PRATT COUNTY — Neighbor helping neighbor has always been the tradition in rural America, especially in times of need.

On June 27, neighbors of the late Darrel Brant brought combines, tractors, grain carts, trucks and themselves to his wheat fields to bring in the harvest for the Brant family.

Working in four locations at the same time, crews took care of the wheat harvest in just four hours. For Brant’s son Obe Brant, the harvest brought a sense of completion.

“This is closing a chapter for the family,” Brant said.

Fittingly, the last field harvested was the last field Darrel, who was a fifth-generation farmer, was planting when he was fatally injured in a vehicle accident on US-54highway on Sept. 19, 2018. Neighbors stepped up than, too, and helped finish planting the wheat crop, Brant said.

The last field harvested was also on the Brant farmstead at the place where John Brant, Obe’s grandfather, built the family home in Pratt County.

Brant and his sons watched as five combines made quick work of the 47 acres by the house and 160 acres just across the old railroad tracks to the south. Overall, neighbors helped harvest almost 500 acres of wheat. One family provided milk shakes for special refreshments for the harvest crews.

When it came time to organize the harvest, it wasn’t hard to get the crews together. Neighbors were contacted by letter, and they all replied they would be there. On Thursday, they showed up from around the area with combines and tractors and grain carts and grain trucks. Young and old and in between all helped to bring the harvest in.

Dust flew as the combines made short work of the fields. Tractor drivers with grain carts unloaded on the run then headed for the grain trucks to unload before heading back for more wheat.

Brant took a ride on a combine as it made its way around that last field by the homestead, so he could be a part of the harvest, too. Although he hadn’t had time to figure out the yield, the test weights were pretty good at 62 pounds, Brant said.

At the end of the harvest, when the last of the dust had settled in the fields and the last of the grain had been poured into trucks for hauling to the elevator, the neighbors took a moment to stop their machines and visit with each other about the day.

Brant shook hands and thanked the neighbors for their help. They visited for a while then each got into their machines and headed down the road.

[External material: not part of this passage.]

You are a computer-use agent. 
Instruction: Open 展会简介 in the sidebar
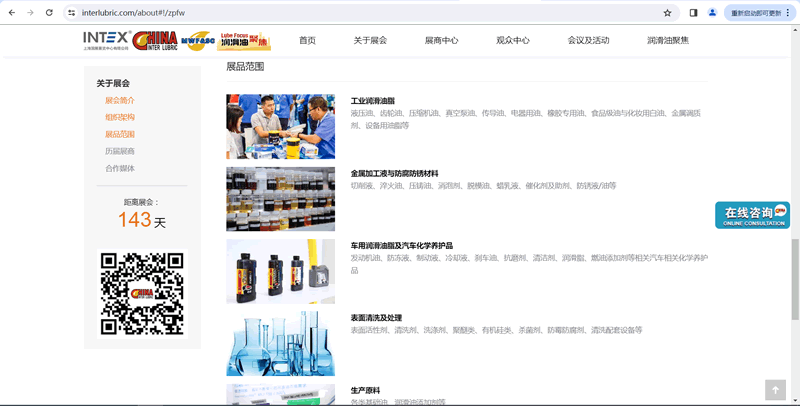point(120,101)
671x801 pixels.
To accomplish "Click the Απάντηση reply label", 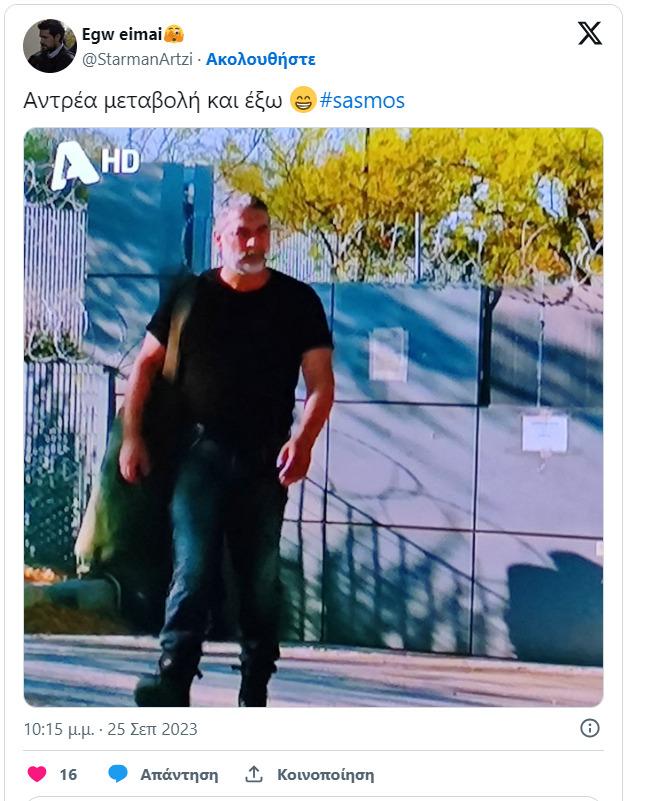I will 179,774.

As the last of the equipment left, Brant considered the future of the family farm. He has four sons. He wants maintain possession of the land and give his sons the opportunity to decide if they want to take over.

But for that special afternoon, Brant was grateful was his neighbors who gave of themselves to help the family in time of need.

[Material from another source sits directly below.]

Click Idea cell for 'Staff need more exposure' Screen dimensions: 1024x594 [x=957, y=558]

“Thank you for helping the Brant family. It’s hugely appreciated,” Brant said. “Thanks for helping end this chapter.”

Helping with Brant harvest were Newmann Wheatley Farms, Trey Langford and Mack Calloway from Gary Barker’s Farm, Bortz Farms, Panek Brothers, Kent Brubaker, Matt Flora family, Charles Riffey, Hirt Farms, Doug and Randy Brubaker, Brett Armstrong, Duane DeWeese and John Hamm.

Scoular Grain provided trucks to haul the wheat to the elevator.